--- Extracted records Enclosed Below ---
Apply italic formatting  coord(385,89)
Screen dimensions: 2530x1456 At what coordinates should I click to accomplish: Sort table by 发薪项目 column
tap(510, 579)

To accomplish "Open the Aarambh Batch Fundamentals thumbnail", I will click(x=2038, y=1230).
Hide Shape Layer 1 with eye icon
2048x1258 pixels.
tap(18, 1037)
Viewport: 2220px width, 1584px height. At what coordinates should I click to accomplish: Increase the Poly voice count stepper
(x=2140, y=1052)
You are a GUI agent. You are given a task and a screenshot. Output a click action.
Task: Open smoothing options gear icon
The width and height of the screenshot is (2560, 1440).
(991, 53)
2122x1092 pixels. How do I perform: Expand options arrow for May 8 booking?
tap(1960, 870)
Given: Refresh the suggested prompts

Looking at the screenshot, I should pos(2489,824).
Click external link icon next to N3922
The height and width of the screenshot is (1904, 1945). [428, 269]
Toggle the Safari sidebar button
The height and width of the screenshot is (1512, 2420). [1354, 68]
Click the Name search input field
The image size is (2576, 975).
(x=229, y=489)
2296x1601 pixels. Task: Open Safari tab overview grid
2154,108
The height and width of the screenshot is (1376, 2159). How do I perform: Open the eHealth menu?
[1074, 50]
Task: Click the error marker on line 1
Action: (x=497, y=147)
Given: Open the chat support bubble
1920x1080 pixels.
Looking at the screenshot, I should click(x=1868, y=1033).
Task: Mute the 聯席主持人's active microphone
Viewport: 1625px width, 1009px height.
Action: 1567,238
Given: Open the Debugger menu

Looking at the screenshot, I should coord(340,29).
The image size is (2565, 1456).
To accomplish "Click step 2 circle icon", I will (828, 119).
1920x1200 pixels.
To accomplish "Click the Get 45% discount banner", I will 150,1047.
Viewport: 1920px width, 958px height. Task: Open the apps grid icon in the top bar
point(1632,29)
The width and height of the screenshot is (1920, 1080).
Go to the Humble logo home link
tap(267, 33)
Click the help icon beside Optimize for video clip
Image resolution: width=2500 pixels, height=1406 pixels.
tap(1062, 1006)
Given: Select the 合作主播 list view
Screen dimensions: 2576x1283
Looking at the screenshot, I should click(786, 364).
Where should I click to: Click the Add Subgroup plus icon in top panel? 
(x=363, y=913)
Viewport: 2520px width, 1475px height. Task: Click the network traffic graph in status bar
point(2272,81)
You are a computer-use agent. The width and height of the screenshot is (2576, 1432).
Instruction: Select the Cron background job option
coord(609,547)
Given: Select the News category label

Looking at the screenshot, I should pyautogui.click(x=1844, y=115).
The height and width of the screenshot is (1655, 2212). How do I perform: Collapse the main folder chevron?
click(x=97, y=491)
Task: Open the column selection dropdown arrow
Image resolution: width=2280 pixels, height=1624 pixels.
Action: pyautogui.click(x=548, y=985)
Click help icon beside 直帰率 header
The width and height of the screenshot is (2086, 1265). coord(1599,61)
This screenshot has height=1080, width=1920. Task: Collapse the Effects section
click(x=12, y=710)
--- End of Enclosed Extracted records ---
■ **Exercise aim**: Would you please return all of the data exactly?

■ **Answer box**:
Apply italic formatting  coord(385,89)
Screen dimensions: 2530x1456 At what coordinates should I click to accomplish: Sort table by 发薪项目 column
tap(510, 579)

To accomplish "Open the Aarambh Batch Fundamentals thumbnail", I will click(x=2038, y=1230).
Hide Shape Layer 1 with eye icon
2048x1258 pixels.
tap(18, 1037)
Viewport: 2220px width, 1584px height. At what coordinates should I click to accomplish: Increase the Poly voice count stepper
(x=2140, y=1052)
You are a GUI agent. You are given a task and a screenshot. Output a click action.
Task: Open smoothing options gear icon
The width and height of the screenshot is (2560, 1440).
(991, 53)
2122x1092 pixels. How do I perform: Expand options arrow for May 8 booking?
tap(1960, 870)
Given: Refresh the suggested prompts

Looking at the screenshot, I should pos(2489,824).
Click external link icon next to N3922
The height and width of the screenshot is (1904, 1945). [428, 269]
Toggle the Safari sidebar button
The height and width of the screenshot is (1512, 2420). [1354, 68]
Click the Name search input field
The image size is (2576, 975).
(x=229, y=489)
2296x1601 pixels. Task: Open Safari tab overview grid
2154,108
The height and width of the screenshot is (1376, 2159). How do I perform: Open the eHealth menu?
[1074, 50]
Task: Click the error marker on line 1
Action: (x=497, y=147)
Given: Open the chat support bubble
1920x1080 pixels.
Looking at the screenshot, I should click(x=1868, y=1033).
Task: Mute the 聯席主持人's active microphone
Viewport: 1625px width, 1009px height.
Action: 1567,238
Given: Open the Debugger menu

Looking at the screenshot, I should coord(340,29).
The image size is (2565, 1456).
To accomplish "Click step 2 circle icon", I will (828, 119).
1920x1200 pixels.
To accomplish "Click the Get 45% discount banner", I will 150,1047.
Viewport: 1920px width, 958px height. Task: Open the apps grid icon in the top bar
point(1632,29)
The width and height of the screenshot is (1920, 1080).
Go to the Humble logo home link
tap(267, 33)
Click the help icon beside Optimize for video clip
Image resolution: width=2500 pixels, height=1406 pixels.
tap(1062, 1006)
Given: Select the 合作主播 list view
Screen dimensions: 2576x1283
Looking at the screenshot, I should click(786, 364).
Where should I click to: Click the Add Subgroup plus icon in top panel? 
(x=363, y=913)
Viewport: 2520px width, 1475px height. Task: Click the network traffic graph in status bar
point(2272,81)
You are a computer-use agent. The width and height of the screenshot is (2576, 1432).
Instruction: Select the Cron background job option
coord(609,547)
Given: Select the News category label

Looking at the screenshot, I should pyautogui.click(x=1844, y=115).
The height and width of the screenshot is (1655, 2212). How do I perform: Collapse the main folder chevron?
click(x=97, y=491)
Task: Open the column selection dropdown arrow
Image resolution: width=2280 pixels, height=1624 pixels.
Action: pyautogui.click(x=548, y=985)
Click help icon beside 直帰率 header
The width and height of the screenshot is (2086, 1265). coord(1599,61)
This screenshot has height=1080, width=1920. Task: Collapse the Effects section
click(x=12, y=710)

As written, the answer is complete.